◆ EXERCISE PROMPT
Quote the rows below verbatim, from the line containing "Given: Click the Users person silhouette icon" through the end of the rows, omitting the pictures.

◆ MATERIAL PROVIDED
#####

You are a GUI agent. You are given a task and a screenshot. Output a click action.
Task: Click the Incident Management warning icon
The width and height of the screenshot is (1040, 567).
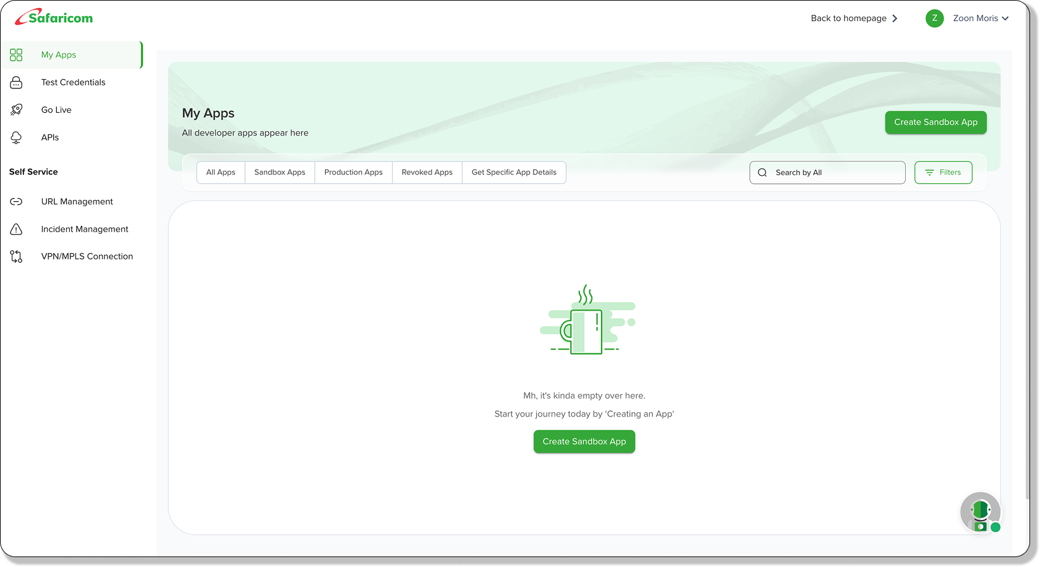click(x=16, y=229)
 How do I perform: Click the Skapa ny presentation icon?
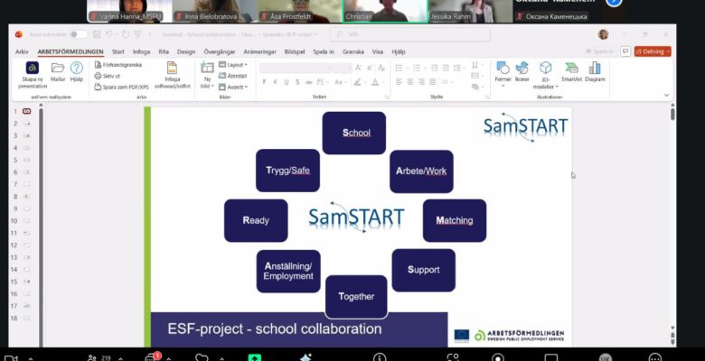33,68
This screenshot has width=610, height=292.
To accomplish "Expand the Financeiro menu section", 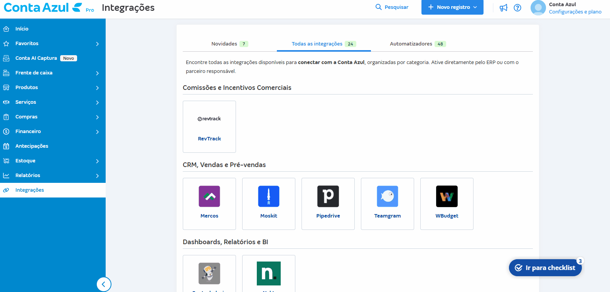I will tap(98, 132).
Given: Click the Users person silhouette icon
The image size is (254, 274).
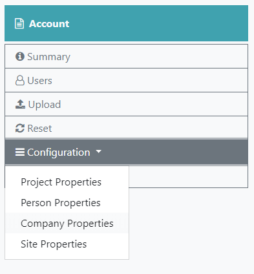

#####

◆ SOLUTION TO THE PROBLEM
Given: Click the Users person silhouette icon
The image size is (254, 274).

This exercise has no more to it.